## PROVIDED RECORDS
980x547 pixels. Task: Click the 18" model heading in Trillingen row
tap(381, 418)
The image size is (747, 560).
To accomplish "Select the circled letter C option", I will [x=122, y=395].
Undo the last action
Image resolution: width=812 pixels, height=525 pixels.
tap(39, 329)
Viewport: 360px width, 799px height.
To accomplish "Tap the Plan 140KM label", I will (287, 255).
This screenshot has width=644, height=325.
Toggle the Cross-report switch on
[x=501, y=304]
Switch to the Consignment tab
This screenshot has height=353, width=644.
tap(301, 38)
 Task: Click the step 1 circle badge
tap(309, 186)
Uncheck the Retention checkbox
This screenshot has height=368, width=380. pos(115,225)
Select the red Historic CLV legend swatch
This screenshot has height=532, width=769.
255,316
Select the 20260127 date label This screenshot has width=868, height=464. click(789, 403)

## WHAT THE TASK REQUIRES
Reproduce all of the records, keeping every character unchanged.

## EXERCISE SOLUTION
980x547 pixels. Task: Click the 18" model heading in Trillingen row
tap(381, 418)
The image size is (747, 560).
To accomplish "Select the circled letter C option", I will [x=122, y=395].
Undo the last action
Image resolution: width=812 pixels, height=525 pixels.
tap(39, 329)
Viewport: 360px width, 799px height.
To accomplish "Tap the Plan 140KM label", I will (287, 255).
This screenshot has width=644, height=325.
Toggle the Cross-report switch on
[x=501, y=304]
Switch to the Consignment tab
This screenshot has height=353, width=644.
tap(301, 38)
 Task: Click the step 1 circle badge
tap(309, 186)
Uncheck the Retention checkbox
This screenshot has height=368, width=380. pos(115,225)
Select the red Historic CLV legend swatch
This screenshot has height=532, width=769.
255,316
Select the 20260127 date label This screenshot has width=868, height=464. click(789, 403)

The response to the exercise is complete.